---- PASSAGE SHOWN
The Very Useful Wood Jaws and things you can make to go with them

 Jean's wooden chuck and offset insert 

Credit: While off centre jigs of this type have been around for as long as people have been turning, some credit should go to Keith Holt for popularising the style of off-centre insert I have used here. The jaws were of my own thinking (but by no means original), as were the carrier inserts, which I made to suit my own holding needs at the time.

Part One: The external jaws (that screw on to your travellers)

Making your own wooden jaws to suit chucks that you have opens doors that are generally controlled by the producers of woodturning equipment. We are conditioned by rules and regulations to accept and believe that anything that is not commercially made must be dangerous, and we are discouraged from taking risk and developing personal methods and mechanisms for enhancing and expanding our turning capabilities.

One such example is jaws that can be used safely and efficiently on our lathes – without greatly increased risk of injury – so long as we keep in mind the fact that wood can and does split, and is not as strong as metal. These jaws have to be built much more stoutly than their metal counter parts and the method of tightening and use must be adjusted according to the material used.

Safety is the key word and should be the primary consideration.

Disclaimer: This is how I do it. If you use this information in any way – you do so at your own risk. I have used this turning method for a number of years with few problems, but if you choose to do the same – that is your choice and I will not be held responsible for anything untoward that might happen to you or your possessions or those around you. Suggestions for improvement in design, use and/or safety are always welcomed.

Important to understand:

Wood is structurally not as strong as metal – you cannot treat it in the same way. It cannot cope with the same loads and stresses, and SAFETY IS NUMBER ONE. If it does not feel safe to you – do not do it!
--------
---- STORED DATA
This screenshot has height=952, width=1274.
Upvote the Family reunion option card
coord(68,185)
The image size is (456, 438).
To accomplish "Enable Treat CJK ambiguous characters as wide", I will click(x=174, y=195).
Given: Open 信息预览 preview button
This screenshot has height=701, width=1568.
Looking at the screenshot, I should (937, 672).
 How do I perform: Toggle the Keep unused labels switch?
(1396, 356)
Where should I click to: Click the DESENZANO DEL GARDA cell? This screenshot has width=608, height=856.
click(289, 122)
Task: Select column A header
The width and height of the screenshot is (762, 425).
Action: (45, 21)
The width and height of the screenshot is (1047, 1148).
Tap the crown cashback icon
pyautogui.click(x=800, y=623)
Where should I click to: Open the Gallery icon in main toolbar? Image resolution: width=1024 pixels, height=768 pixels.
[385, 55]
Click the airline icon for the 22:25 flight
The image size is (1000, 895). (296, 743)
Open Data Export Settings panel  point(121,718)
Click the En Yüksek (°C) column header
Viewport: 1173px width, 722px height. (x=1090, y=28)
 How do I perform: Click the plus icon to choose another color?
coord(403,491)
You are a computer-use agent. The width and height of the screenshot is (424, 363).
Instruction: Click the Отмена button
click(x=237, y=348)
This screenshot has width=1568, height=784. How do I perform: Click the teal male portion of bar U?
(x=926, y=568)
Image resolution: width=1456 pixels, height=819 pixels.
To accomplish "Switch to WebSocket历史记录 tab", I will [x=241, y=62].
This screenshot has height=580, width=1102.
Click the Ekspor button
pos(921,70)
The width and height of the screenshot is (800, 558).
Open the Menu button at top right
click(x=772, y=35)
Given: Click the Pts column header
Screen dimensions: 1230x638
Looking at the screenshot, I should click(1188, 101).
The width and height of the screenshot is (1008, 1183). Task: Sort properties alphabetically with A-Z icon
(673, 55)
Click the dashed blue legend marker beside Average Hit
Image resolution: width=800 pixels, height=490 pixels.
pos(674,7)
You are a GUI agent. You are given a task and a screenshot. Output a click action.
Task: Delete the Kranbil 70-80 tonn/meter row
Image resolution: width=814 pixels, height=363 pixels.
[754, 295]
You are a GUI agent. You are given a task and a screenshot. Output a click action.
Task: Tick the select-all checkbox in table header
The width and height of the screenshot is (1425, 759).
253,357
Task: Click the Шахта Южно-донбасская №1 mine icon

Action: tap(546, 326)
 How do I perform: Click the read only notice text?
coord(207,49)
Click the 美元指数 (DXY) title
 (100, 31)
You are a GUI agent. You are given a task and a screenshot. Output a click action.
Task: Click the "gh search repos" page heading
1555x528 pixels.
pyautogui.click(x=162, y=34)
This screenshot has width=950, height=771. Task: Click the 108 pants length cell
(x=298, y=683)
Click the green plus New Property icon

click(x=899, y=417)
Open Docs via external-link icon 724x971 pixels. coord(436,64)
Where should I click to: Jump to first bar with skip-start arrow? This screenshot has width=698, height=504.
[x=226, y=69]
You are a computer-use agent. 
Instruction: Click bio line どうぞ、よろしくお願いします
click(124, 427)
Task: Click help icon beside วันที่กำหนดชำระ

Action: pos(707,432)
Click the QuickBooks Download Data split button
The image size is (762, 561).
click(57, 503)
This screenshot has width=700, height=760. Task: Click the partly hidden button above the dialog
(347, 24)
--------
* REQUIRED WORK:
1 > Write out the passage on wooden chuck jaws from "Disclaimer: This is" up to and including "do not do it!".
2 > Continue the passage on wooden chuck jaws, picking up right after its final sentence.
These rows were taken from a separate source.

* RESPONSES TO THE TASKS:
1 >
Disclaimer: This is how I do it. If you use this information in any way – you do so at your own risk. I have used this turning method for a number of years with few problems, but if you choose to do the same – that is your choice and I will not be held responsible for anything untoward that might happen to you or your possessions or those around you. Suggestions for improvement in design, use and/or safety are always welcomed.

Important to understand:

Wood is structurally not as strong as metal – you cannot treat it in the same way. It cannot cope with the same loads and stresses, and SAFETY IS NUMBER ONE. If it does not feel safe to you – do not do it!

2 >
Always wear suitable safety equipment, protect your eyes, face, head and lungs. Think twice before you start the lathe, and make sure your kill switch is at hand – out of the line of fire. Start slowly and take much more gentle cuts than you would if using metal jaws. Take care not to over-tighten your chuck, but ensure that you have sufficient grip to hold your piece securely! When in doubt, think it through again and make the necessary adaptations to prevent injury to yourself and your shelf of neatly stacked finishes…

How to make your own set of wood jaws to fit your chuck:

Wood has give to it. In some ways this helps us as wood adapts and conforms to the shapes that are held by it.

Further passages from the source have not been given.